## WHAT YOU HAVE TO DO
Every line of the data is to be reproduced exactly.

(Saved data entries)
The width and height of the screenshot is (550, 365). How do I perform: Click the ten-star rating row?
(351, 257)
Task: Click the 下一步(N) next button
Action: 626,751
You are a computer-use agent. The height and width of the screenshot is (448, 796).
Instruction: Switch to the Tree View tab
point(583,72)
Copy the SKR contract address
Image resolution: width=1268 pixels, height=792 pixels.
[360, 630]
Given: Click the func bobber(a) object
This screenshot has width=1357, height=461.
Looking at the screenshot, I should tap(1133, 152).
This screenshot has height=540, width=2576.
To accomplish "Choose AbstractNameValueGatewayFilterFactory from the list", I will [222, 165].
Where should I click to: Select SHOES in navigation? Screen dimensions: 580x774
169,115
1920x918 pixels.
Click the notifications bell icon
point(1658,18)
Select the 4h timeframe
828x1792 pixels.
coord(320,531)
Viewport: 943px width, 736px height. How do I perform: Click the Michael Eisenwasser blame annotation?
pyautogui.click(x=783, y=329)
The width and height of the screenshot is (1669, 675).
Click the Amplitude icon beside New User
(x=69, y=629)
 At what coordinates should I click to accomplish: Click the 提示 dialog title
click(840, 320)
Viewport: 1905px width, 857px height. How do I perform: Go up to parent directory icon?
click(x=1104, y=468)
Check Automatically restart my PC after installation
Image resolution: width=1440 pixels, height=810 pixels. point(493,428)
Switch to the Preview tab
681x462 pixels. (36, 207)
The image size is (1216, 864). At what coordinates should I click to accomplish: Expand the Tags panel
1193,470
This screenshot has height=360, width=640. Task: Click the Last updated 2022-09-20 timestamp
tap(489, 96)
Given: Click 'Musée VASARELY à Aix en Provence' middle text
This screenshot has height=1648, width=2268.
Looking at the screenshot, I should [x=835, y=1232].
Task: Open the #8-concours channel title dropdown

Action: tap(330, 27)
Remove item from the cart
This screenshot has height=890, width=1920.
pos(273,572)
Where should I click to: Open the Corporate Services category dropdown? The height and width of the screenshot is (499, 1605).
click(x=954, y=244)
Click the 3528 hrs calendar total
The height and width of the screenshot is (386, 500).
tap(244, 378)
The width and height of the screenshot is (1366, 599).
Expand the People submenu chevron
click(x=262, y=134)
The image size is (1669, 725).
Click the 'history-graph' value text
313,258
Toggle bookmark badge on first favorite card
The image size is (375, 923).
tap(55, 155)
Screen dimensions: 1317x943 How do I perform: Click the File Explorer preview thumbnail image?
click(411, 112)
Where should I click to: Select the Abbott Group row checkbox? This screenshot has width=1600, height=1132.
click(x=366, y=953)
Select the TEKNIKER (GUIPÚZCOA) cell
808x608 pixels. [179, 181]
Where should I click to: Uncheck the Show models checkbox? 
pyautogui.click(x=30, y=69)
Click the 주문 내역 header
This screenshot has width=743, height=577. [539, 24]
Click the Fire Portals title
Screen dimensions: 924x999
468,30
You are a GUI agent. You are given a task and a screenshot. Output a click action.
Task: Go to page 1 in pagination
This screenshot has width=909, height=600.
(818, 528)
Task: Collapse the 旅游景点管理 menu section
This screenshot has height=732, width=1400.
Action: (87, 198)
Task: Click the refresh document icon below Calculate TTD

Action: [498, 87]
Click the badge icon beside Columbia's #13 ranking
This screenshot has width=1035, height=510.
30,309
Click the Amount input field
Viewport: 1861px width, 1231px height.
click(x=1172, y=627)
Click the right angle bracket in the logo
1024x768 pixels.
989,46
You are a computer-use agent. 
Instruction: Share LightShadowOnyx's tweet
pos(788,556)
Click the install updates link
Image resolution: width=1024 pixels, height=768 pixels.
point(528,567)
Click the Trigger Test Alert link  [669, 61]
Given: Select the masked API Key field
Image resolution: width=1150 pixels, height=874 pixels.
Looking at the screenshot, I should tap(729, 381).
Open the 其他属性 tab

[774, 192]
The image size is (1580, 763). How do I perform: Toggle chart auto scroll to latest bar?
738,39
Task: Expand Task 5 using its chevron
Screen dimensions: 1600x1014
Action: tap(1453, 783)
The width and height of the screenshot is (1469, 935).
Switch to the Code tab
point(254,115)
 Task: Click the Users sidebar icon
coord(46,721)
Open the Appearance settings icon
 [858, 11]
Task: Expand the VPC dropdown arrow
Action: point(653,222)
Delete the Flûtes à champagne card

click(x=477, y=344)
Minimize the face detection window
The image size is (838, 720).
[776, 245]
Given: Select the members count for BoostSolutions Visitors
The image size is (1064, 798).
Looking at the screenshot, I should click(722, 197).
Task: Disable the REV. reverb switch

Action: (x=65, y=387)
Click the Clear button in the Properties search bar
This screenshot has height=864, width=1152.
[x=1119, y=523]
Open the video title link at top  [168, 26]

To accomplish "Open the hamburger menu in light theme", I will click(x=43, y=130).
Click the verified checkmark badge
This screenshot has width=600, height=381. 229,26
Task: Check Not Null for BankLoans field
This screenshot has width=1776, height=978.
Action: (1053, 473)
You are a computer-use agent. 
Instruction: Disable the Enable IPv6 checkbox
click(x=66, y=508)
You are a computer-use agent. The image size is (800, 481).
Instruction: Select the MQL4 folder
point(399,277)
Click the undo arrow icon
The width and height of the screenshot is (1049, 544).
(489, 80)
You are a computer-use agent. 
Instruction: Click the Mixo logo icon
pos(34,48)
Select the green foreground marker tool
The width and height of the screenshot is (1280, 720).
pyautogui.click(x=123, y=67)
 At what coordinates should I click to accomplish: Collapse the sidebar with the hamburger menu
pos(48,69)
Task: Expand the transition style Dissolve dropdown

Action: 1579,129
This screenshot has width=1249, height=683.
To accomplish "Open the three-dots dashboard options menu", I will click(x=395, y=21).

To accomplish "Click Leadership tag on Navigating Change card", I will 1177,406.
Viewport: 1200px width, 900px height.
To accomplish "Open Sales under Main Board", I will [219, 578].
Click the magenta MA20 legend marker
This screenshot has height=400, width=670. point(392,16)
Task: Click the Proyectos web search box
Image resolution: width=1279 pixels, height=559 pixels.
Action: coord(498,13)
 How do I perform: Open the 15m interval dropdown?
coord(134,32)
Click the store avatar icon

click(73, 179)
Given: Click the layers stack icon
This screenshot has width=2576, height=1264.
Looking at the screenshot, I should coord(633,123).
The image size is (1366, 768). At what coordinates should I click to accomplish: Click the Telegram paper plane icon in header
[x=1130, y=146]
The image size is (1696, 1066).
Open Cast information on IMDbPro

## EXERCISE RESPONSE
The width and height of the screenshot is (550, 365). How do I perform: Click the ten-star rating row?
(351, 257)
Task: Click the 下一步(N) next button
Action: 626,751
You are a computer-use agent. The height and width of the screenshot is (448, 796).
Instruction: Switch to the Tree View tab
point(583,72)
Copy the SKR contract address
Image resolution: width=1268 pixels, height=792 pixels.
[360, 630]
Given: Click the func bobber(a) object
This screenshot has width=1357, height=461.
Looking at the screenshot, I should tap(1133, 152).
This screenshot has height=540, width=2576.
To accomplish "Choose AbstractNameValueGatewayFilterFactory from the list", I will [222, 165].
Where should I click to: Select SHOES in navigation? Screen dimensions: 580x774
169,115
1920x918 pixels.
Click the notifications bell icon
point(1658,18)
Select the 4h timeframe
828x1792 pixels.
coord(320,531)
Viewport: 943px width, 736px height. How do I perform: Click the Michael Eisenwasser blame annotation?
pyautogui.click(x=783, y=329)
The width and height of the screenshot is (1669, 675).
Click the Amplitude icon beside New User
(x=69, y=629)
 At what coordinates should I click to accomplish: Click the 提示 dialog title
click(840, 320)
Viewport: 1905px width, 857px height. How do I perform: Go up to parent directory icon?
click(x=1104, y=468)
Check Automatically restart my PC after installation
Image resolution: width=1440 pixels, height=810 pixels. point(493,428)
Switch to the Preview tab
681x462 pixels. (36, 207)
The image size is (1216, 864). At what coordinates should I click to accomplish: Expand the Tags panel
1193,470
This screenshot has height=360, width=640. Task: Click the Last updated 2022-09-20 timestamp
tap(489, 96)
Given: Click 'Musée VASARELY à Aix en Provence' middle text
This screenshot has height=1648, width=2268.
Looking at the screenshot, I should [x=835, y=1232].
Task: Open the #8-concours channel title dropdown

Action: tap(330, 27)
Remove item from the cart
This screenshot has height=890, width=1920.
pos(273,572)
Where should I click to: Open the Corporate Services category dropdown? The height and width of the screenshot is (499, 1605).
click(x=954, y=244)
Click the 3528 hrs calendar total
The height and width of the screenshot is (386, 500).
tap(244, 378)
The width and height of the screenshot is (1366, 599).
Expand the People submenu chevron
click(x=262, y=134)
The image size is (1669, 725).
Click the 'history-graph' value text
313,258
Toggle bookmark badge on first favorite card
The image size is (375, 923).
tap(55, 155)
Screen dimensions: 1317x943 How do I perform: Click the File Explorer preview thumbnail image?
click(411, 112)
Where should I click to: Select the Abbott Group row checkbox? This screenshot has width=1600, height=1132.
click(x=366, y=953)
Select the TEKNIKER (GUIPÚZCOA) cell
808x608 pixels. [179, 181]
Where should I click to: Uncheck the Show models checkbox? 
pyautogui.click(x=30, y=69)
Click the 주문 내역 header
This screenshot has width=743, height=577. [539, 24]
Click the Fire Portals title
Screen dimensions: 924x999
468,30
You are a GUI agent. You are given a task and a screenshot. Output a click action.
Task: Go to page 1 in pagination
This screenshot has width=909, height=600.
(818, 528)
Task: Collapse the 旅游景点管理 menu section
This screenshot has height=732, width=1400.
Action: (87, 198)
Task: Click the refresh document icon below Calculate TTD

Action: [498, 87]
Click the badge icon beside Columbia's #13 ranking
This screenshot has width=1035, height=510.
30,309
Click the Amount input field
Viewport: 1861px width, 1231px height.
click(x=1172, y=627)
Click the right angle bracket in the logo
1024x768 pixels.
989,46
You are a computer-use agent. 
Instruction: Share LightShadowOnyx's tweet
pos(788,556)
Click the install updates link
Image resolution: width=1024 pixels, height=768 pixels.
point(528,567)
Click the Trigger Test Alert link  [669, 61]
Given: Select the masked API Key field
Image resolution: width=1150 pixels, height=874 pixels.
Looking at the screenshot, I should tap(729, 381).
Open the 其他属性 tab

[774, 192]
The image size is (1580, 763). How do I perform: Toggle chart auto scroll to latest bar?
738,39
Task: Expand Task 5 using its chevron
Screen dimensions: 1600x1014
Action: tap(1453, 783)
The width and height of the screenshot is (1469, 935).
Switch to the Code tab
point(254,115)
 Task: Click the Users sidebar icon
coord(46,721)
Open the Appearance settings icon
 [858, 11]
Task: Expand the VPC dropdown arrow
Action: point(653,222)
Delete the Flûtes à champagne card

click(x=477, y=344)
Minimize the face detection window
The image size is (838, 720).
[776, 245]
Given: Select the members count for BoostSolutions Visitors
The image size is (1064, 798).
Looking at the screenshot, I should click(722, 197).
Task: Disable the REV. reverb switch

Action: (x=65, y=387)
Click the Clear button in the Properties search bar
This screenshot has height=864, width=1152.
[x=1119, y=523]
Open the video title link at top  [168, 26]

To accomplish "Open the hamburger menu in light theme", I will click(x=43, y=130).
Click the verified checkmark badge
This screenshot has width=600, height=381. 229,26
Task: Check Not Null for BankLoans field
This screenshot has width=1776, height=978.
Action: (1053, 473)
You are a computer-use agent. 
Instruction: Disable the Enable IPv6 checkbox
click(x=66, y=508)
You are a computer-use agent. The image size is (800, 481).
Instruction: Select the MQL4 folder
point(399,277)
Click the undo arrow icon
The width and height of the screenshot is (1049, 544).
(489, 80)
You are a computer-use agent. 
Instruction: Click the Mixo logo icon
pos(34,48)
Select the green foreground marker tool
The width and height of the screenshot is (1280, 720).
pyautogui.click(x=123, y=67)
 At what coordinates should I click to accomplish: Collapse the sidebar with the hamburger menu
pos(48,69)
Task: Expand the transition style Dissolve dropdown

Action: 1579,129
This screenshot has width=1249, height=683.
To accomplish "Open the three-dots dashboard options menu", I will click(x=395, y=21).

To accomplish "Click Leadership tag on Navigating Change card", I will 1177,406.
Viewport: 1200px width, 900px height.
To accomplish "Open Sales under Main Board", I will [219, 578].
Click the magenta MA20 legend marker
This screenshot has height=400, width=670. point(392,16)
Task: Click the Proyectos web search box
Image resolution: width=1279 pixels, height=559 pixels.
Action: coord(498,13)
 How do I perform: Open the 15m interval dropdown?
coord(134,32)
Click the store avatar icon

click(73, 179)
Given: Click the layers stack icon
This screenshot has width=2576, height=1264.
Looking at the screenshot, I should coord(633,123).
The image size is (1366, 768). At what coordinates should I click to accomplish: Click the Telegram paper plane icon in header
[x=1130, y=146]
The image size is (1696, 1066).
Open Cast information on IMDbPro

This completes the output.